Confessions of a productive girl

I’ll be extremely honest… I’m a procrastinator at heart. You wouldn’t know it, though. When I was at university, I’d start on big essay assignments the same weekend we were assigned them. When I worked at an insurance company as a summer clerk, the first thing I did every morning was file whatever needed to be filed and type into the database what hadn’t been added. When I worked as a web graphic designer at a car dealer agency, I made myself a task sheet of all the banners that needed to be done and for when. I’m a productive beast when it matters.

Here’s the thing, though: all these organisational feats were due to procrastination… or rather a psychological need to procrastinate.
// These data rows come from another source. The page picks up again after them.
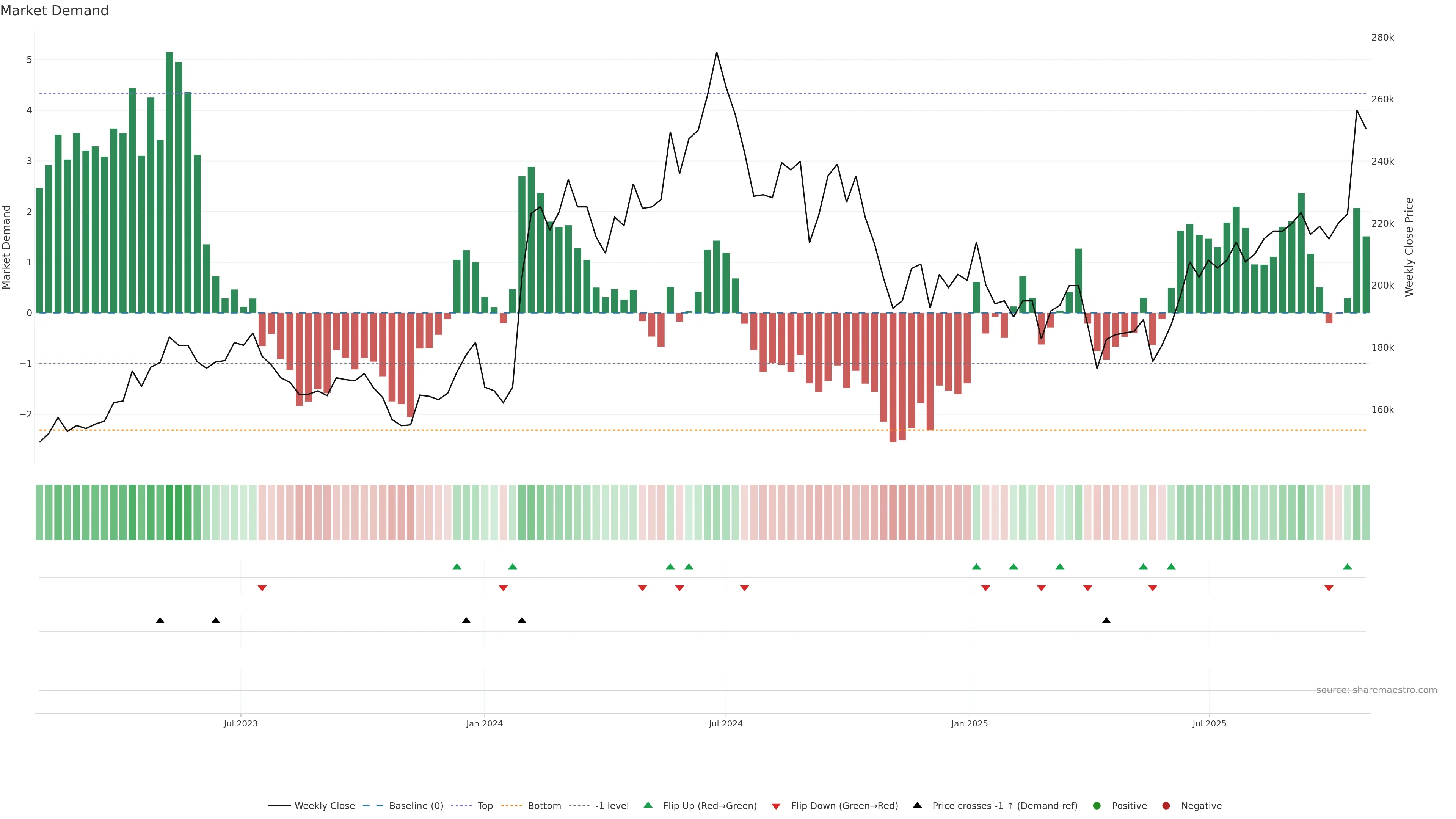Click the rightmost black price-cross triangle marker
This screenshot has width=1456, height=819.
point(1106,621)
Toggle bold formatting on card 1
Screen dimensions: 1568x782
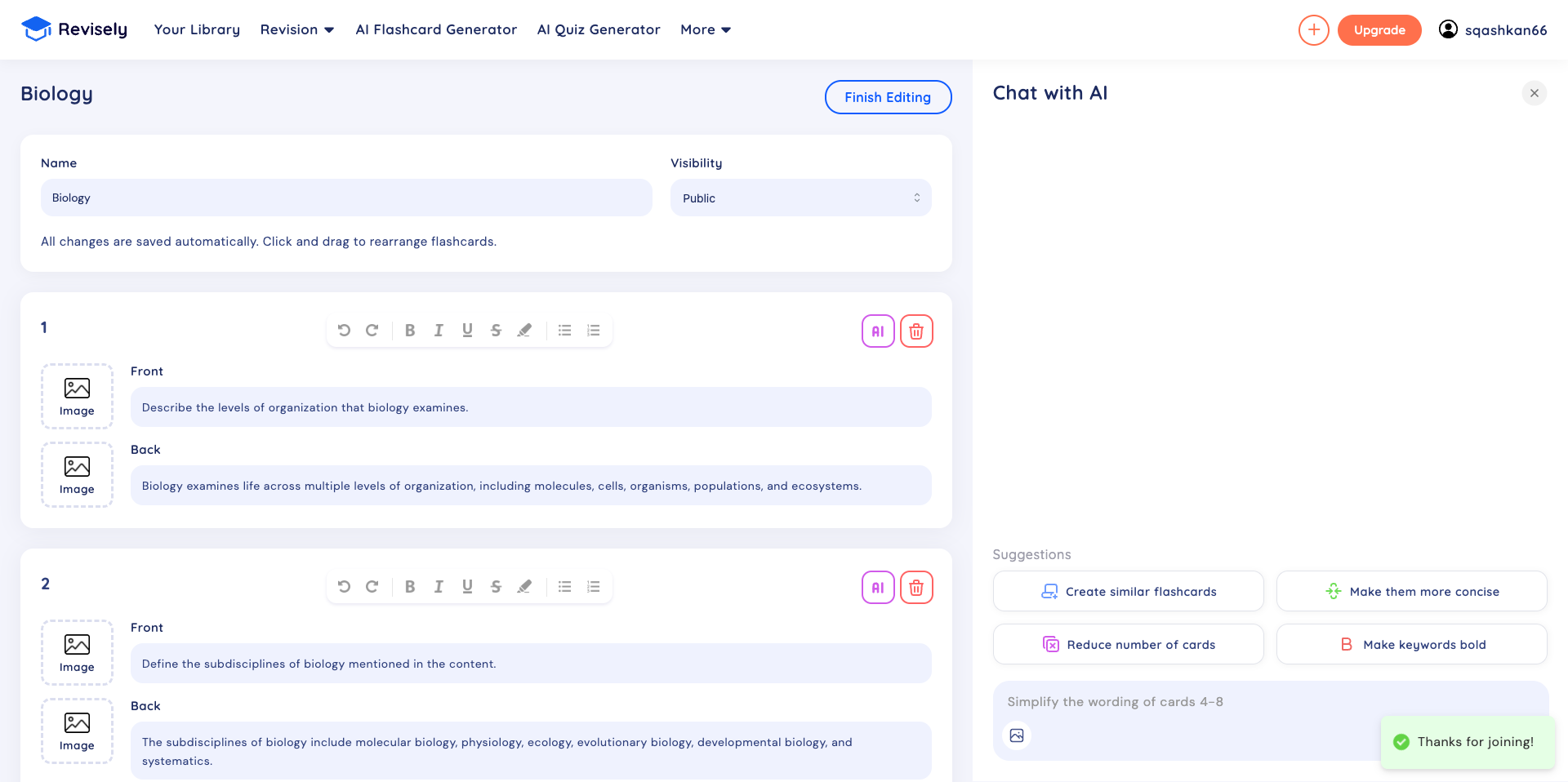[x=410, y=331]
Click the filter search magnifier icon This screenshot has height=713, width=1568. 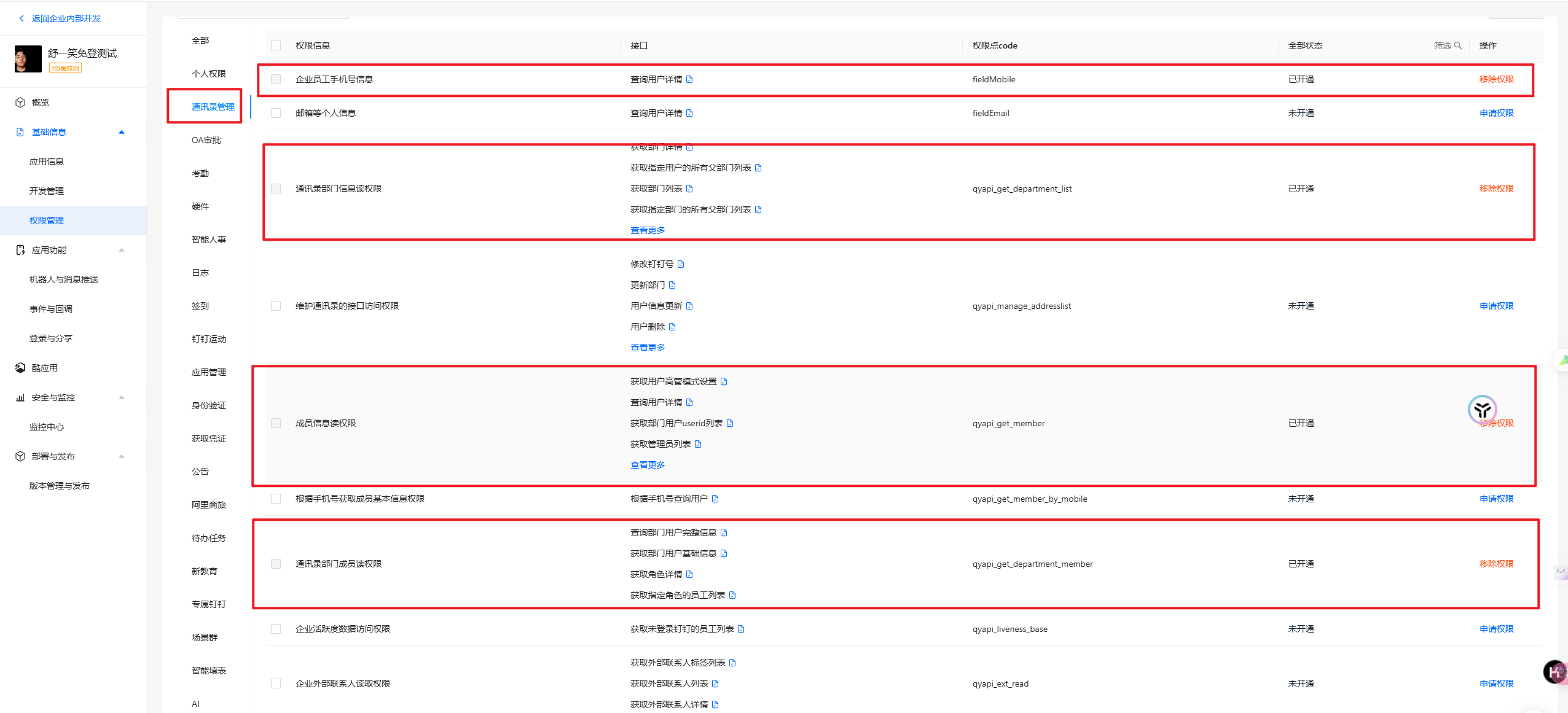tap(1457, 45)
In other words, I wanted to be done with things so I could stop stressing.

In real life (read: not work-related life) I’m a procrastinator. Right at the moment I’m writing this, I’m delaying washing my dishes, pots and pans included. My washed clothes are in a heap in my hamper waiting to be folded and put away properly. In real life, I’m a mess. Professionally, I get the ball rolling. It’s probably from far back in my past when my mother actually sat me and my sisters down at the dinner table every afternoon after school and helped us do our homework. I’ve always had this urge to finish work asap (but well) so I can go have fun.

But I’m a closer procrastinator at hand, as my real-life feats indicate. Yet I can’t tell you what a huge difference goal-setting techniques have made. Being accountable to something written on paper compels me to act. Yep, think lists. Because just thinking about the task that needs to be done (e.g. doing the dishes) leads to very little action actually taken.

Needless to say, action is everything when it comes to productivity and reaching your goals.

Here are a few tricks I’ve learned to break out of my procrastination rut:

  1. Write it down so you don’t forget (I’m also a serial forgetter).
  2. When in doubt, act. Crossing out each item will feel like an accomplishment and will energise you enough for the next item.
  3. Write a new to-do list every day. Using the same list for too long will leave items that stick around too long, and that sink to the bottom forgotten.
  4. Hang around action-oriented people. If such people are not readily available, read motivating quotes that leave you wanting to take action asap. It’s easy to pick up spirit from energy-driven people or quotes.
  5. Get plenty of downtime and sleep. For me, downtime can be either exercising, reading, playing a video game or watching a movie. However, make sure downtime doesn’t encroach into everything else, because then you’re just procrastinating.
  6. Prioritise and organise your to-do list. Does that first item really need to be done before the fifth one? Does it belong there in the first place or can it be done later? For example, if I have to create some material for the first item on my list, I’m certainly not going to start that item before the material is ready.

I’m not always successful at not procrastinating. I’ve had my fair share of setbacks. In university, I did sometimes put off papers due relatively soon in order to watch a television show or some other. However, I never did fail to hand in papers on time, mainly because then I’d have an incredible attack of the guilts. Goal-setting and personal leadership are always going to ultimately steer you in the right direction. The more items I cross off my to-do list throughout the day, the more I feel accomplished and allow myself to relax and do the things I really do want to do.

Plus, it helps me have a clear conscience.